Items from a dataset
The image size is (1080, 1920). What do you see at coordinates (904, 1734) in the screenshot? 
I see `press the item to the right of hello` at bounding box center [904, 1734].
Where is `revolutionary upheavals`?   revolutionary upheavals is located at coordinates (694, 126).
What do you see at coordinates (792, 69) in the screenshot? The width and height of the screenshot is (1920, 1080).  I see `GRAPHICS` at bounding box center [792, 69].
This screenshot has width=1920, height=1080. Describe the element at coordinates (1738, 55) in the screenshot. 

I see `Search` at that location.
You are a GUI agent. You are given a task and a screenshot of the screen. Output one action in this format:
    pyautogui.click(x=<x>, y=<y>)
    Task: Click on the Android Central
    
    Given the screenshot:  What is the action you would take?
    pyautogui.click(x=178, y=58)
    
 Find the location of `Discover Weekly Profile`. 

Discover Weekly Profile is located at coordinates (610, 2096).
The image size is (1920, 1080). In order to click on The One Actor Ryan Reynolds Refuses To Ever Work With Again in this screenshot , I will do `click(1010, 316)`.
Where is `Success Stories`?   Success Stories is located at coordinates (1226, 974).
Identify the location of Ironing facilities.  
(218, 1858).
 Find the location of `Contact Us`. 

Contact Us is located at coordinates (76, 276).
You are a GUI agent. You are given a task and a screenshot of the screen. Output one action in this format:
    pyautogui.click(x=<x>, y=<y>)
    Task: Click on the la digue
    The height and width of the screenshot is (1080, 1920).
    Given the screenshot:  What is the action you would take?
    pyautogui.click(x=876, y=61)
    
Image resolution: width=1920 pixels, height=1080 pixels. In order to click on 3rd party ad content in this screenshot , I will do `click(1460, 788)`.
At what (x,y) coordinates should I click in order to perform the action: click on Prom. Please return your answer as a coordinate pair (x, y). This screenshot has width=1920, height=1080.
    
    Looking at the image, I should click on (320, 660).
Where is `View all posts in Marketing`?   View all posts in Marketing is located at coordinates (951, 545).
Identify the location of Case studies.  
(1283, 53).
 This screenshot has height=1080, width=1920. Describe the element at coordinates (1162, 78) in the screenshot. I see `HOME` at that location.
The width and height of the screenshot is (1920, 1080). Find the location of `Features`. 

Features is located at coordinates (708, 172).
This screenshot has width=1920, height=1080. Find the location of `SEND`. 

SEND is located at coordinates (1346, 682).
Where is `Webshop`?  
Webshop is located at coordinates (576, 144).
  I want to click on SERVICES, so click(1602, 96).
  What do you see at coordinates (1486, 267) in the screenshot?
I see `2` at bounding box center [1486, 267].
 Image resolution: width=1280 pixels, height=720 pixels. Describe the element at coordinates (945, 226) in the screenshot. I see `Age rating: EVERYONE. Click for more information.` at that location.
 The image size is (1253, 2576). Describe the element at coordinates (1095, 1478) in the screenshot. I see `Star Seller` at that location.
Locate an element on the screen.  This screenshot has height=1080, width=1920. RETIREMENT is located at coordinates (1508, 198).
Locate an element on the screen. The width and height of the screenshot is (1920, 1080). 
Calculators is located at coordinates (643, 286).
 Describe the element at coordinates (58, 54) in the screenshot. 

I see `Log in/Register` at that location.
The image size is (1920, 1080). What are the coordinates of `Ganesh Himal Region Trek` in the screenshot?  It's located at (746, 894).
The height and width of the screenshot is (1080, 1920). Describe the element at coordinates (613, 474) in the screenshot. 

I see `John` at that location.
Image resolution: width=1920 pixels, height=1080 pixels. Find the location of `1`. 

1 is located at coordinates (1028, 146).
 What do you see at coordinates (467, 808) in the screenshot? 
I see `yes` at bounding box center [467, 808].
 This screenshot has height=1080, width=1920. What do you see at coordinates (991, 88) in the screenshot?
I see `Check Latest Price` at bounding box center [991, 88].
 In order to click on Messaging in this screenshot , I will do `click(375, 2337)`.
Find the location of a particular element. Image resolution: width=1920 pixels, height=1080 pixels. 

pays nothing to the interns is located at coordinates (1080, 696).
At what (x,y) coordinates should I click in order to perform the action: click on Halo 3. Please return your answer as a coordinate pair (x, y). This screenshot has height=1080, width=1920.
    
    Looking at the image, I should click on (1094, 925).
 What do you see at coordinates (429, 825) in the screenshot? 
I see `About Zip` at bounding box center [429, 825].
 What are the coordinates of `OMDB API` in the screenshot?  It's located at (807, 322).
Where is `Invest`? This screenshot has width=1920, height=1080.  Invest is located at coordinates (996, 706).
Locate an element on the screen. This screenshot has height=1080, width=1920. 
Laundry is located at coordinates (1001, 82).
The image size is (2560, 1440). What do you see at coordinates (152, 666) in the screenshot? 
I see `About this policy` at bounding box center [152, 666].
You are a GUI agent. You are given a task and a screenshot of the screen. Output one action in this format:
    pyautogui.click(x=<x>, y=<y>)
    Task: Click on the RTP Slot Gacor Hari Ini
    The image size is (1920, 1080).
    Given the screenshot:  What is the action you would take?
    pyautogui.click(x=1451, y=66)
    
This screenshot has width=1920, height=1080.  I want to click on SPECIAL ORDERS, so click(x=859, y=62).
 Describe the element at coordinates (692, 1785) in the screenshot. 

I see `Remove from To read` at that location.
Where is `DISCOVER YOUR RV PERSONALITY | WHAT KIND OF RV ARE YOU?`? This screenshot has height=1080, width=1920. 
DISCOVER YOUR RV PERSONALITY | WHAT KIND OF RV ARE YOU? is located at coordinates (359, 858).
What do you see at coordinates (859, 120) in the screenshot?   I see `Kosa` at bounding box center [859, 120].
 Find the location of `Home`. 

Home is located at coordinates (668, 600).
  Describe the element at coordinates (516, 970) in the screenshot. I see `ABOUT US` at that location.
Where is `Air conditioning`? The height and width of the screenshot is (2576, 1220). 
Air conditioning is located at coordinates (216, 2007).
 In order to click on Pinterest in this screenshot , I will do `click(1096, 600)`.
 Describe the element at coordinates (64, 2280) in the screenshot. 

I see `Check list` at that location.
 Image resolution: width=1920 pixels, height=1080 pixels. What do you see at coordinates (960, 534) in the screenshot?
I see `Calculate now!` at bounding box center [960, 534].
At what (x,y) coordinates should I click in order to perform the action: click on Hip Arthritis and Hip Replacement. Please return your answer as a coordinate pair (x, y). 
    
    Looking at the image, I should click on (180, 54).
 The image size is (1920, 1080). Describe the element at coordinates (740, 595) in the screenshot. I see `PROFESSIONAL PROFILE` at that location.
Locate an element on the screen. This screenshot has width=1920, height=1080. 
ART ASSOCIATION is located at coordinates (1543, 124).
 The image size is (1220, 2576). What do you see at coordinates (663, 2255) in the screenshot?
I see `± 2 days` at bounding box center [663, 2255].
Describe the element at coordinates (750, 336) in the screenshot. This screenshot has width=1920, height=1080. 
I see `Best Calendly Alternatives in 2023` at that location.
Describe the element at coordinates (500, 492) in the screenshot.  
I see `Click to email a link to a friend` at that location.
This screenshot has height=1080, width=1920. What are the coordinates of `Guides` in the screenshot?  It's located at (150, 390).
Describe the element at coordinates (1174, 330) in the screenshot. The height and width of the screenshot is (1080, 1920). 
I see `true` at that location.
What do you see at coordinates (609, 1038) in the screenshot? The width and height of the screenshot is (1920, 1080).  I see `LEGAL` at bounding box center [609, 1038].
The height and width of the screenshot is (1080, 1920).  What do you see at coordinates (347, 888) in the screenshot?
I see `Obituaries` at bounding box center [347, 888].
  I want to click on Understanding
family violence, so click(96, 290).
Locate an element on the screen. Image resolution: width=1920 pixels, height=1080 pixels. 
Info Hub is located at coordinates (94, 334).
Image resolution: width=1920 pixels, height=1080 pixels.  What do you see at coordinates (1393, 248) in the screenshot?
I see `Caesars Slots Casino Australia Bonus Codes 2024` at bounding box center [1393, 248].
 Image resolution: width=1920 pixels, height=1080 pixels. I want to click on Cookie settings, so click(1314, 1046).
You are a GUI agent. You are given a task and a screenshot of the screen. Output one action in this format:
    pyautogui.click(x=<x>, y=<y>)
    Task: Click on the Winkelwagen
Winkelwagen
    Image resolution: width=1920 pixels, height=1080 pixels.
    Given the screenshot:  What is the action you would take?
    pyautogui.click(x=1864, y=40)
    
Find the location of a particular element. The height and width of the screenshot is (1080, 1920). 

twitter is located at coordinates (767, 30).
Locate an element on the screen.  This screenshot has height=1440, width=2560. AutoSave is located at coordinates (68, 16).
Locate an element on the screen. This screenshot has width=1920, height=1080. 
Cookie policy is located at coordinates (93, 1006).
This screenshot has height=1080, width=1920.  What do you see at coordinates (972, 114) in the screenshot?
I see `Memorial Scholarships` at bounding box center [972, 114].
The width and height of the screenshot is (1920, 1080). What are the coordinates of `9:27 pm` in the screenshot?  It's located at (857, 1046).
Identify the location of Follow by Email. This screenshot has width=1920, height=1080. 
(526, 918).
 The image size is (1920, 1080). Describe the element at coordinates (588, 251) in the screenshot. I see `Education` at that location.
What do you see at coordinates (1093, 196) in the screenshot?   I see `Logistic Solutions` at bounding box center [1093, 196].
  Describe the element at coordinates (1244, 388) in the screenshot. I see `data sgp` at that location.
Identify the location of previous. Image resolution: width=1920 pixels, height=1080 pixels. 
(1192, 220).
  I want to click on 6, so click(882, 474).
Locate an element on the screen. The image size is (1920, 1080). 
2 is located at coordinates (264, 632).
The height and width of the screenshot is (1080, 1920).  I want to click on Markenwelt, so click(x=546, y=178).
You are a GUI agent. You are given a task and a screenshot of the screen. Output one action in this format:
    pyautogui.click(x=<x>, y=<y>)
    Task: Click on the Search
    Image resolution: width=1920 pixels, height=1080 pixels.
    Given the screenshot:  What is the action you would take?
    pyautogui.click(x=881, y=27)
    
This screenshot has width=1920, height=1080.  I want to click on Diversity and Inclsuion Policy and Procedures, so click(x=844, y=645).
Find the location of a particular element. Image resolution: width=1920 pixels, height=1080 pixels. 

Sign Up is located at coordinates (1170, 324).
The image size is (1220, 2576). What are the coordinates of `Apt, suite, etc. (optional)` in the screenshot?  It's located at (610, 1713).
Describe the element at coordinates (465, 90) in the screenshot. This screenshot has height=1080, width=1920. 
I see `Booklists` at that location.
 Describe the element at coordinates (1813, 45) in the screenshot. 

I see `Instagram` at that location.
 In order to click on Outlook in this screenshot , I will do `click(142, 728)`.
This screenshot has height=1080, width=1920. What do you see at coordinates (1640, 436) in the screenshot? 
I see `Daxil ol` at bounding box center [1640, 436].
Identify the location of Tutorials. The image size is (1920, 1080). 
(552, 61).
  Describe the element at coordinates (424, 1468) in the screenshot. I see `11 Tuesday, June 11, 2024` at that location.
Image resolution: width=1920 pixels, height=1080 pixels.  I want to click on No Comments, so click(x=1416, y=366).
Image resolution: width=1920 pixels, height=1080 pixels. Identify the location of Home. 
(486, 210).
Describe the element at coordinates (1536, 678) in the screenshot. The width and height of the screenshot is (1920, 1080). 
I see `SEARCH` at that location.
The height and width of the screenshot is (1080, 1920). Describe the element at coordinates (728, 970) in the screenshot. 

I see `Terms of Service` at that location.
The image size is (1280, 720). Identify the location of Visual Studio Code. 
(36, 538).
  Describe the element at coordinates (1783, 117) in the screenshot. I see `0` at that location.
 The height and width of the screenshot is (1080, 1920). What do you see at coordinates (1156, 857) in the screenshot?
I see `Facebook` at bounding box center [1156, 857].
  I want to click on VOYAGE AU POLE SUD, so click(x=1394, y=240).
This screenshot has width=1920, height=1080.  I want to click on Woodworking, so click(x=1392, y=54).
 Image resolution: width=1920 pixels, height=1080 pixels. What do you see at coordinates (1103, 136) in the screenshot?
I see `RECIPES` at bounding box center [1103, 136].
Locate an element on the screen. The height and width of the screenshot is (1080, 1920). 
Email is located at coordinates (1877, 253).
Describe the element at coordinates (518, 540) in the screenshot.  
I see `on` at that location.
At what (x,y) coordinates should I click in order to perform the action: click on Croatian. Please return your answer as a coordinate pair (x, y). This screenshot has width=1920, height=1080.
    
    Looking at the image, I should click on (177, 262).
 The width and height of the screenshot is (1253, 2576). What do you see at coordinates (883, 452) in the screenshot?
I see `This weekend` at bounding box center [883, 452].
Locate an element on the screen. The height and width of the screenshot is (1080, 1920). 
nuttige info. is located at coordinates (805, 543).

# Short task
Copy out every line of the records above without changes, from the line containing "screen. This screenshot has height=1080, width=1920." down to the line containing "center [152, 666].", both included.

# Solution to this task
Locate an element on the screen. This screenshot has height=1080, width=1920. 
Laundry is located at coordinates (1001, 82).
The image size is (2560, 1440). What do you see at coordinates (152, 666) in the screenshot? 
I see `About this policy` at bounding box center [152, 666].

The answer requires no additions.